Tuesday, 8 July 2014

Expected Liverpool

In a followup to my recent post, where I found myself making an unexpected trip to Liverpool, I can now report that I am deliberately in Liverpool, to attend the "4th International Symposium on the Nuclear Symmetry Energy NuSYM14".  The eponymous nuclear symmetry energy is the characteristic energy it takes to change protons to neutrons (or vice versa) in the nucleus.  More often than not, it's discussed in the context of infinite nuclear matterwhich is an idealised nucleus of infinite extent, which dispenses with difficult things like finite number of particles, and the complication of the surface of the nucleus.  It's an easy(ish) thing to model and calculate, and the symmetry energy can then be worked out by making calculations with different proportions on neutrons and protons in the nuclear matter.  

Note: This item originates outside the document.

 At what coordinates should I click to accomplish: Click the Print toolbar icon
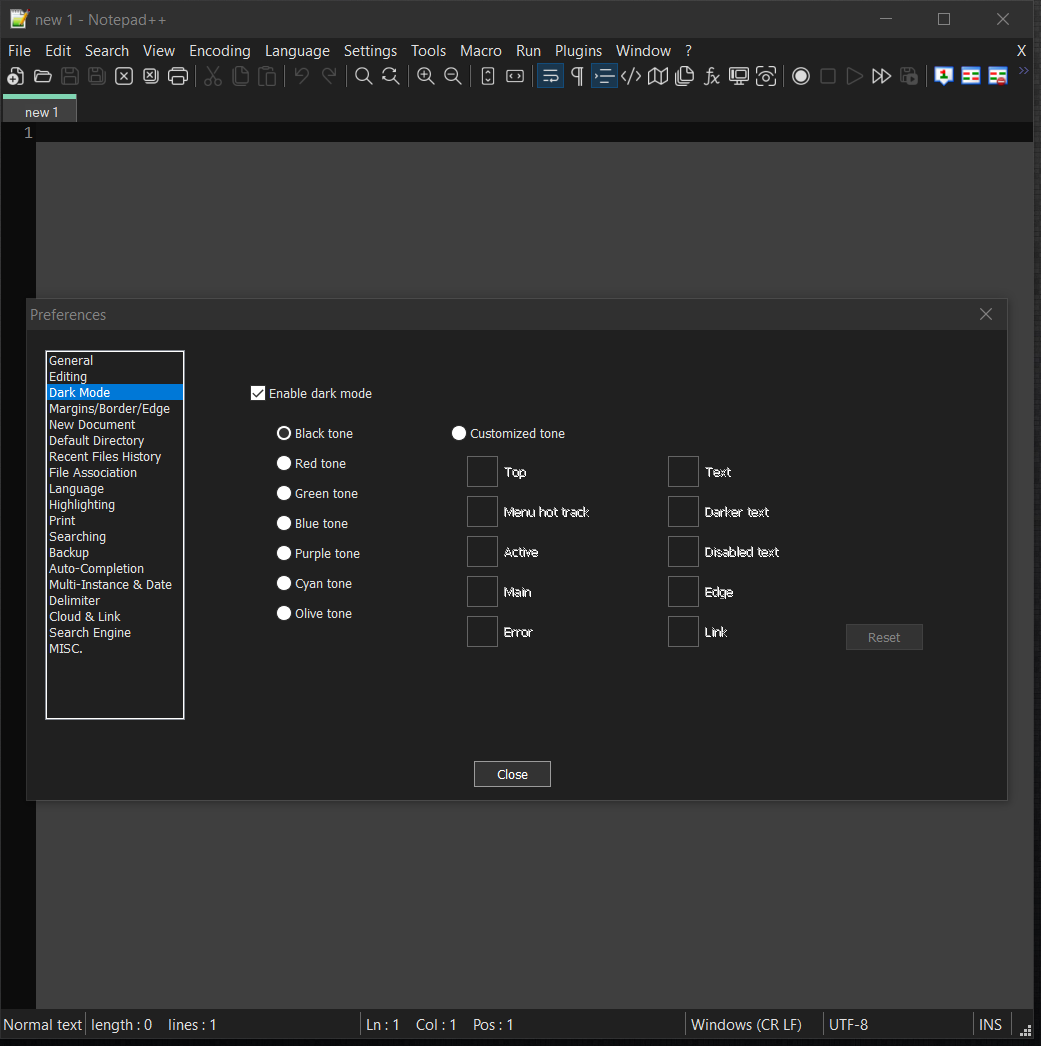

The conference symposium is about all the ways this fictitious system and its properties can be used as a proxy to link together a lot of actually observed things - like the properties of neutron stars, the properties of finite nuclei and the results of heavy-ion collisions.  It's a nice small-scale event (with about 50 people) and I gave a talk on Monday, which was about work that my BSc Final Year Project student did a few months ago.  That was about linking properties of the giant quadrupole resonance, in which real nuclei vibrate with a particular shape (going between stretched rugby ball and squashed Smartie) and nuclear matter.  We (or, in fact, James) found that these resonances seem to probe the derivative of the nuclear incompressibility.  The previous knowledge of this parameter of nuclear matter was very poor.

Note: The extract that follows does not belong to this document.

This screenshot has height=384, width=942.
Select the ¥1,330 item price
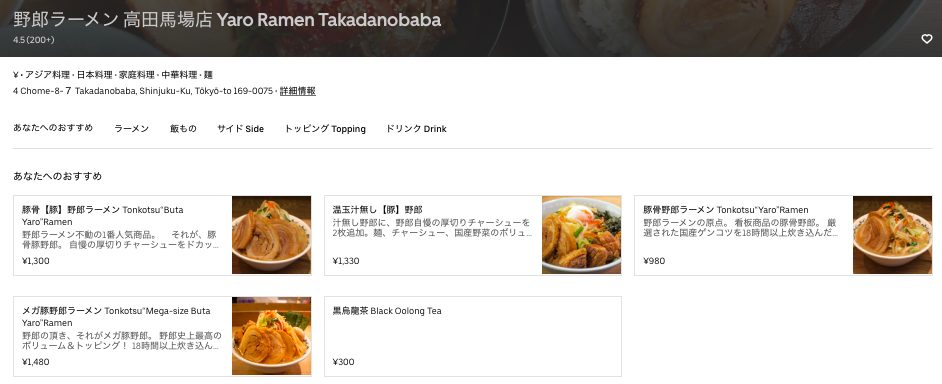tap(346, 261)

It's been nice to catch up with a bunch of people, and I've met a lot of new people too, since this is quite a genre-crossing field.

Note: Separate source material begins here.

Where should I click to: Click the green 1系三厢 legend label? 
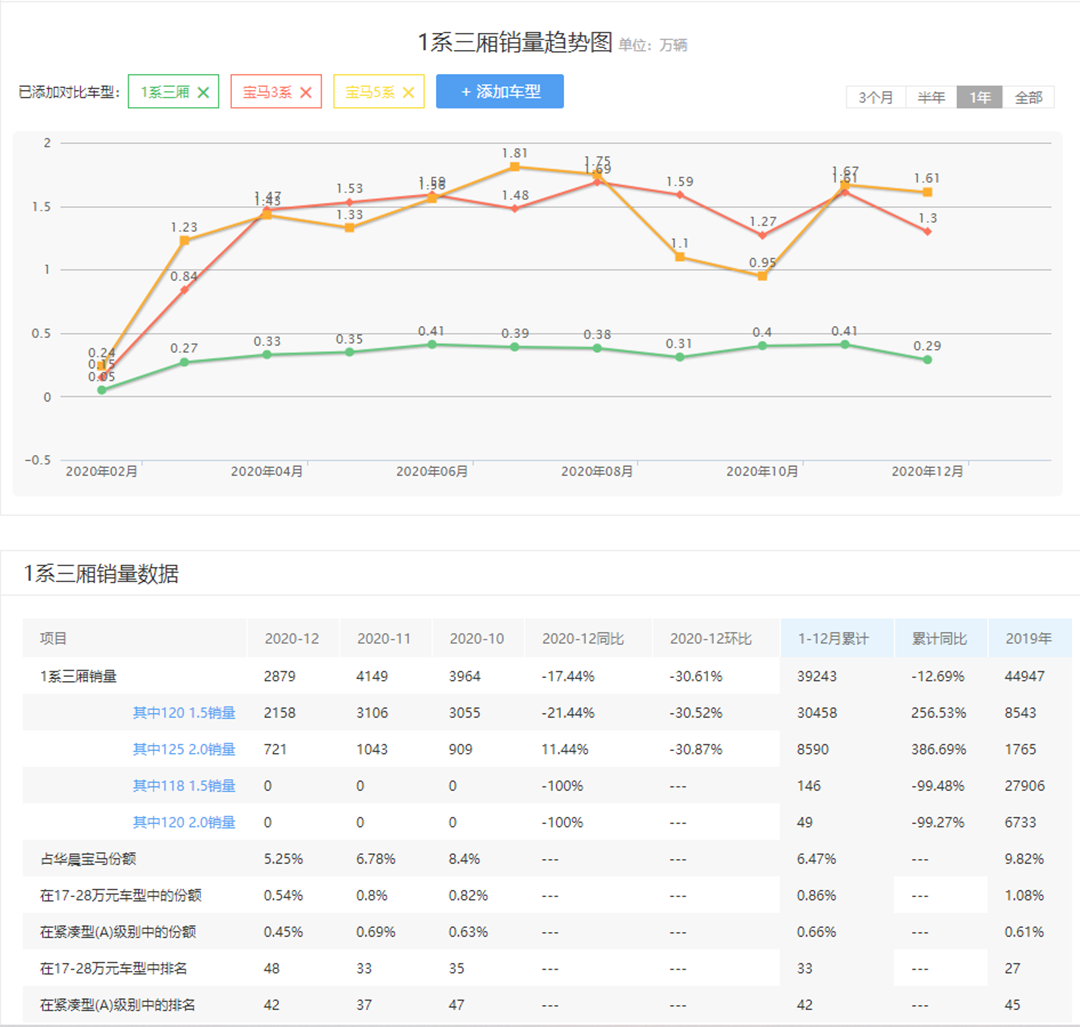tap(164, 93)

The conference is at the University of Liverpool.  We're in an old lecture theatre (but a perfectly fine one).  The coffee breaks are in the lobby of a new central lab teaching building, in which laboratory space for many disciplines has been put together in a shared facility.  It's probably the only building in the world where a room labelled "Radiation Laboratory" is opposite one labelled "Flint Knapping".  It also has an awesome vertical garden just outside it, shown in the picture.